How do you teach somebody to read a language if there’s nothing for them to read? This is the problem facing developers across the African continent who are trying to train AI to understand and respond to prompts in local languages.
To train a language model, you need data. For a language like English, the easily accessible articles, books and manuals on the internet give developers a ready supply. But for most of Africa’s languages — of which there are estimated to be between 1,500 and 3,000 — there are few written resources available. Vukosi Marivate, a professor of computer science at the University of Pretoria, in South Africa, uses the number of available Wikipedia articles to illustrate the amount of available data. For English, there are over 7 million articles. Tigrinya, spoken by around 9 million people in Ethiopia and Eritrea, has 335. For Akan, the most widely spoken native language in Ghana, there are none.
Of those thousands of languages, only 42 are currently supported on a language model. Of Africa’s 23 scripts and alphabets, only three — Latin, Arabic and Ge’Ez (used in the Horn of Africa) — are available. This underdevelopment “comes from a financial standpoint,” says Chinasa T. Okolo, the founder of Technēculturǎ, a research institute working to advance global equity in AI. “Even though there are more Swahili speakers than Finnish speakers, Finland is a better market for companies like Apple and Google.”
If more language models are not developed, the impact across the continent could be dire, Okolo warns. “We’re going to continue to see people locked out of opportunity,” she told CNN. As the continent looks to develop its own AI infrastructure and capabilities, those who do not speak one of these 42 languages risk being left behind.

To avoid this, Okolo says AI developers across the continent “have to reenvision the way that we undertake model development in the first place.”
This is what Marivate has done. Marivate led the South African arm of the African Next Voices project, which has made recordings of 18 languages in South Africa, Kenya and Nigeria. Over two years, the three teams collected 9,000 hours of recordings from people of different ages and locations, creating a data set which will be available for AI developers across the continent to use to train models.
The researchers would sometimes give native speakers scripts to read, but mostly gave them a prompt and recorded their responses, which were then transcribed. For Isindebele, spoken in South Africa and Zimbabwe, they had such a hard time finding written resources that they resorted to a government manual for goat herders to help write their prompts.
African Next Voices has not collected enough data to train a large language model (LLM) like ChatGPT or Gemini, which can cover thousands of topics in detail. However, Marivate says they focused their recordings on specific topics, such as health and agriculture, that were deemed the most important.
Specialized models
Using a small data set to make a generalized model would lead to a high error rate, but small, focused data sets can be highly accurate within the limited scope of a specialized model, explained Nyalleng Moorosi, a research fellow at the Distributed AI Research Institute (DAIR), who’s not affiliated with the African Next Voices project.
For her, it’s a question of “prioritizing error.” “If somebody just wants to find out what’s happening in downtown Nairobi, I can tolerate errors there,” Moorosi said, but mistakes in models that deal with topics like banking or health care could have serious consequences.
“We need to make sure that the people who build these models understand the consequences, they understand the cultures enough to understand the weight of these errors,” Moorosi told CNN.

Words and symbols, she says, have multiple meanings. The St George’s cross, for example, has associations with right wing politics in the UK which are not obvious to someone from Ghana or Lesotho. This problem is particularly prevalent with low resource languages. “There’s a lot of contextual knowledge, there is little documentation,” she says.
A study by DAIR found that social media websites had failed to recognize and remove hate speech related to ethnic violence in Ethiopia in part because automated systems and human moderators were not familiar with the slang terms being used.

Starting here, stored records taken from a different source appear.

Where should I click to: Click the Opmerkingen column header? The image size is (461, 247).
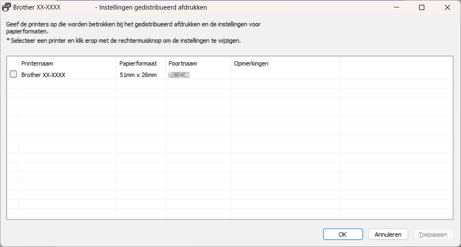285,64
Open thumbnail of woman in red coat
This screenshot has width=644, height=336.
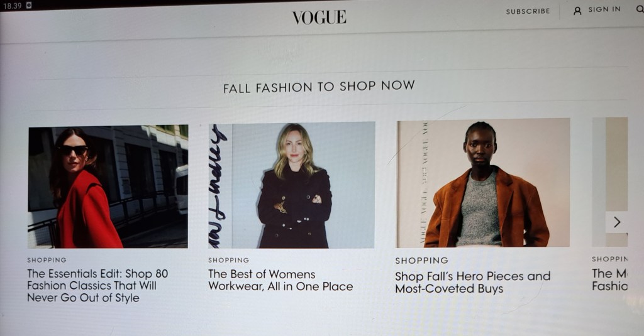click(x=108, y=187)
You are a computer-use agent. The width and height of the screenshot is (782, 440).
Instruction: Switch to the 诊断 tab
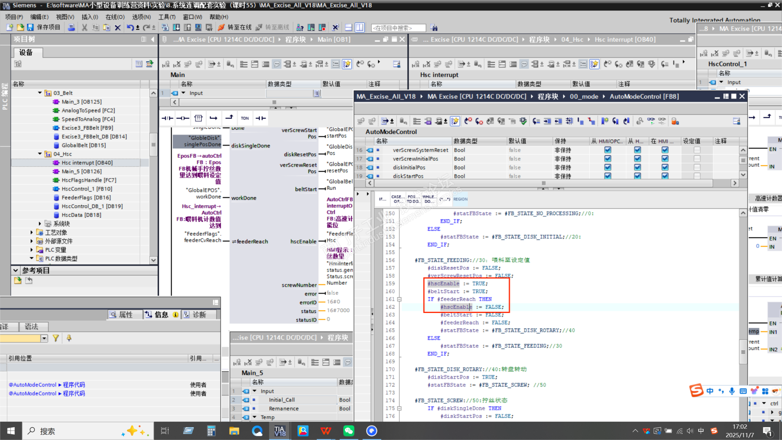(x=199, y=314)
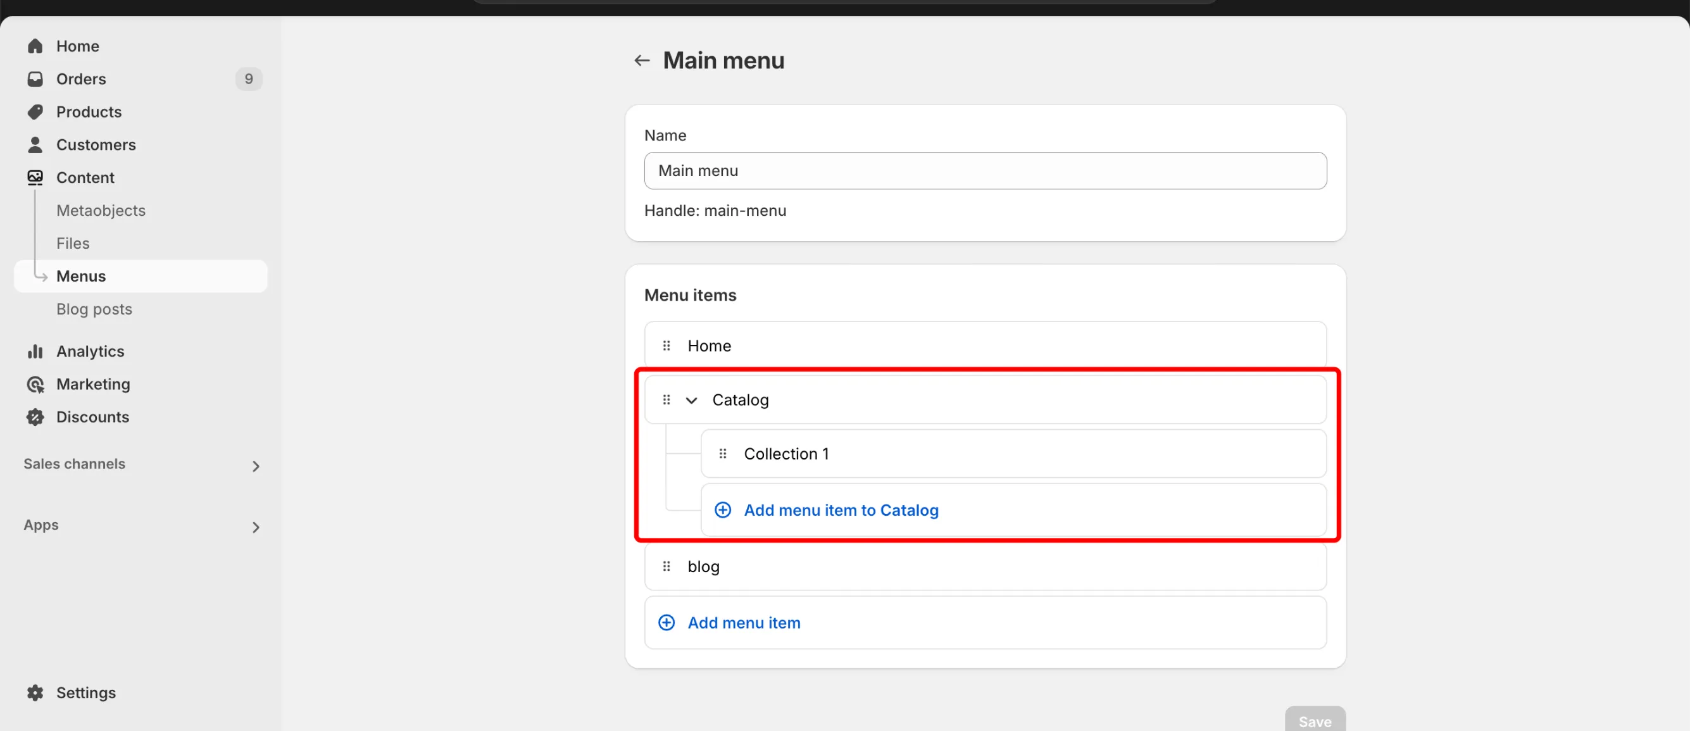Click the Name input field

click(x=985, y=171)
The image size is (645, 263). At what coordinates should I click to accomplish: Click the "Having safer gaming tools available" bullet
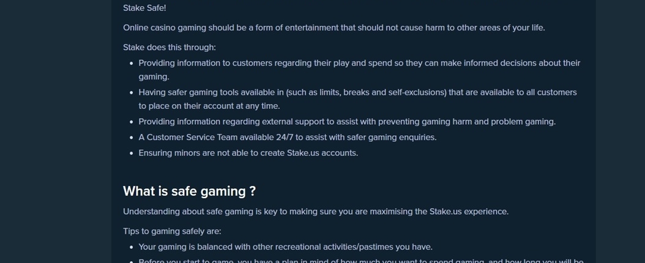(x=358, y=99)
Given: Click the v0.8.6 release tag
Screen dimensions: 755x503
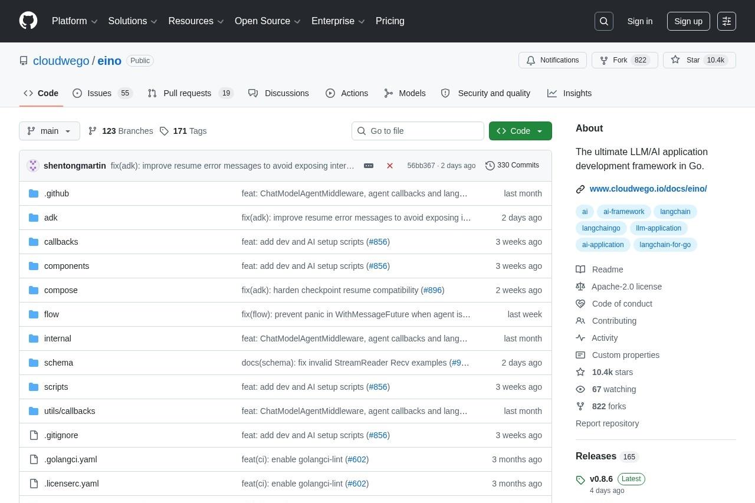Looking at the screenshot, I should coord(601,479).
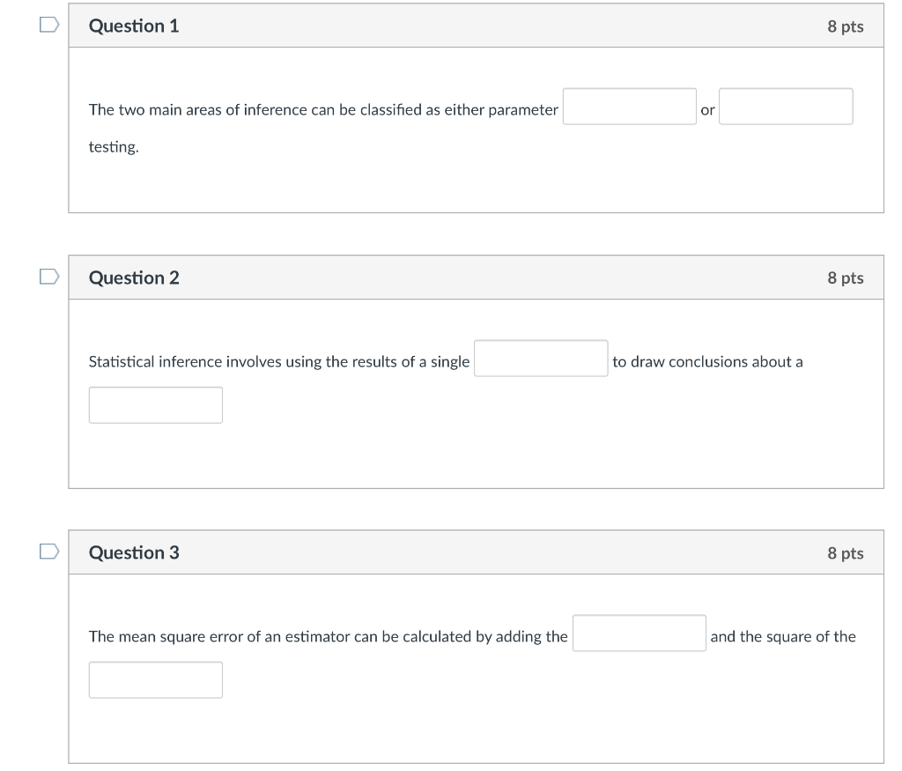Flag Question 1 using the bookmark icon
This screenshot has height=771, width=902.
[x=49, y=25]
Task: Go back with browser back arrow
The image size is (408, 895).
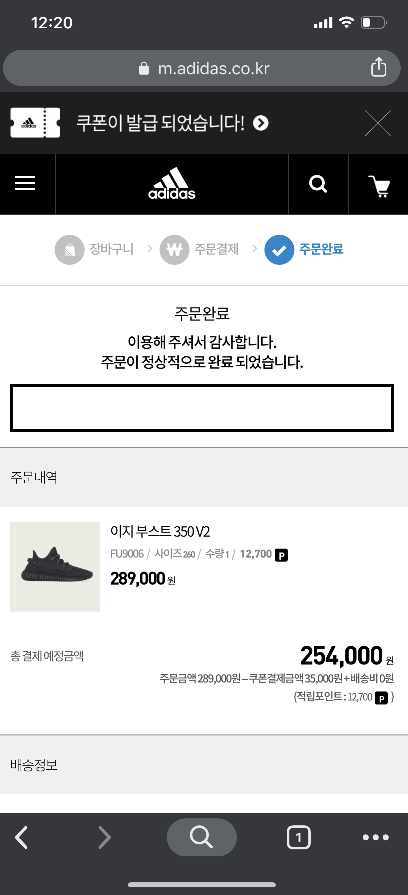Action: pos(22,837)
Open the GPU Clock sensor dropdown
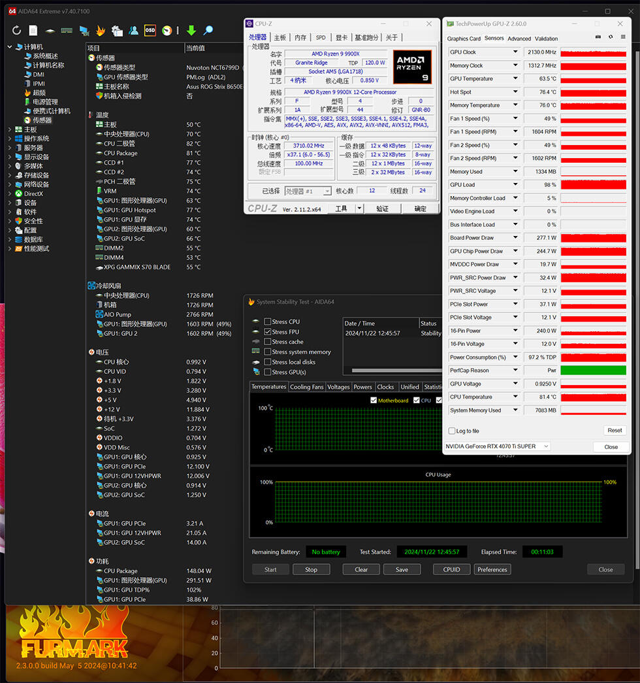 pyautogui.click(x=515, y=52)
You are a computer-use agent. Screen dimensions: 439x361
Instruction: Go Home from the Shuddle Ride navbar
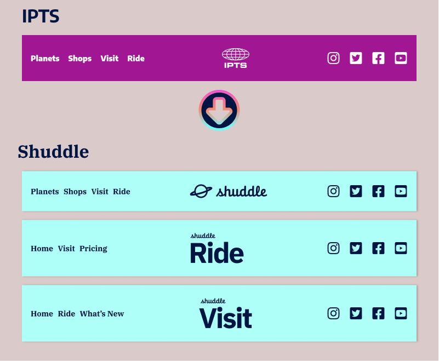coord(42,249)
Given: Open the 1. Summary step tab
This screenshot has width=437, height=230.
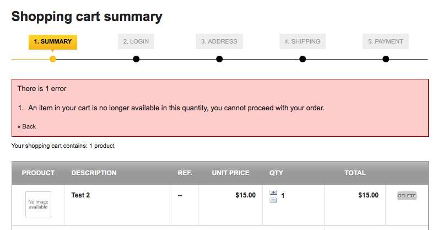Looking at the screenshot, I should click(53, 41).
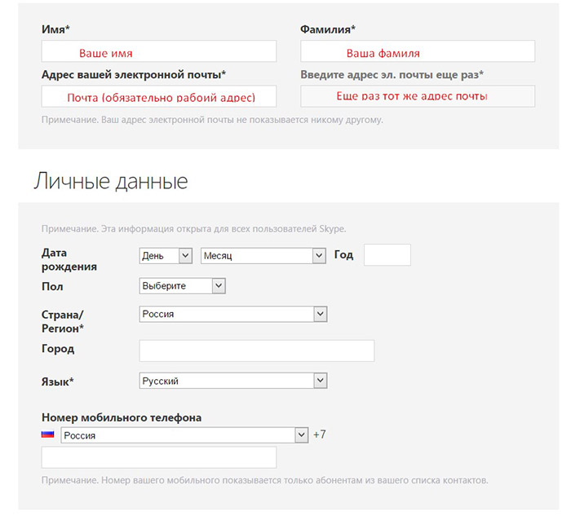The width and height of the screenshot is (571, 516).
Task: Click the Фамилия last name field
Action: click(x=418, y=51)
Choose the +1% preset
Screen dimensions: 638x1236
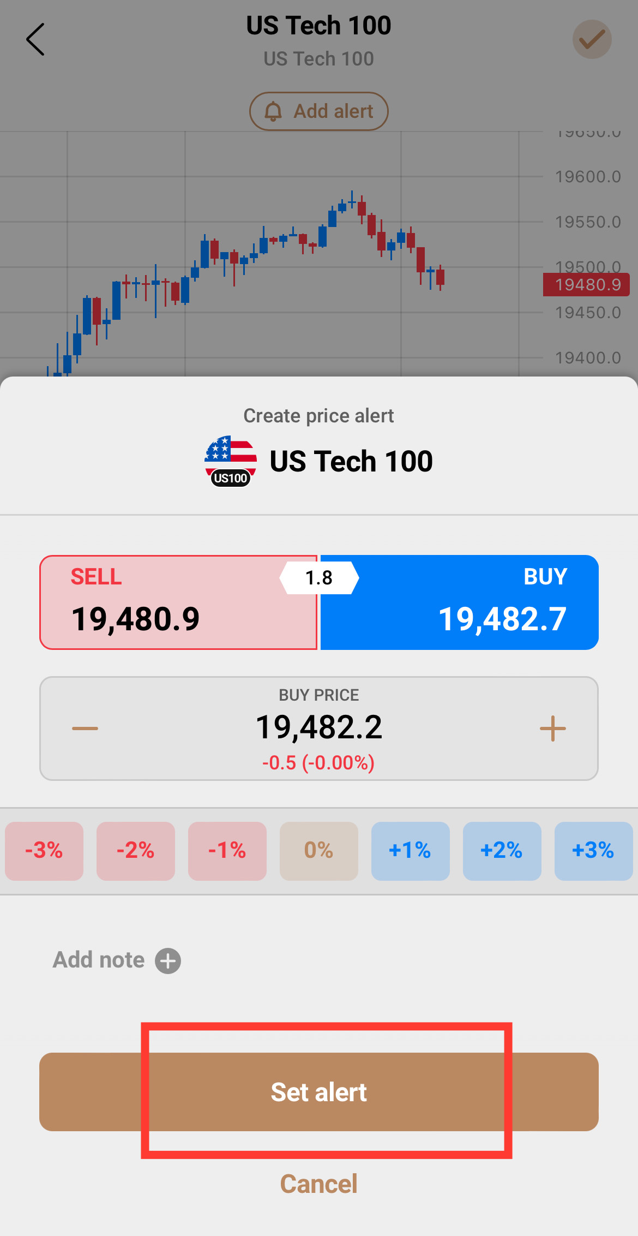[x=410, y=851]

Moorosi says that without this cultural understanding, it is impossible to make “AI systems perform and make judgments that are aligned to our beliefs and values.”
Although many Africans speak multiple languages, including the African and European languages that are already supported by language models, Moorosi, believes that the aim should be to make AI accessible in all languages, “even for languages that have one speaker. All languages deserve representation or preservation.”
However, a lack of data is not the only challenge facing African AI developers. Most African languages are not codified through dictionaries or grammatical studies. In Kinyarwanda, the language of Rwanda, there are three common ways of spelling the name of the country: uRwanda, Urwanda, and u Rwanda. Without rules for spellings, even the most basic text processing becomes difficult.
Another issue is the lack of data centers. The African Union warned in 2024 that only 10% of the continent’s data center demand was being met, presenting a bottleneck for Africa’s AI hopes.
The worry, for Marivate, is that if models are not made for these smaller languages, they will “disappear.” When it comes to developers creating data sets for languages that might not even have writing systems, “the model is going to have to change” he adds.
The African Next Voices project has only just finished collecting and transcribing its data. Marivate says it is currently not working on new languages, but he is already thinking about which could be next.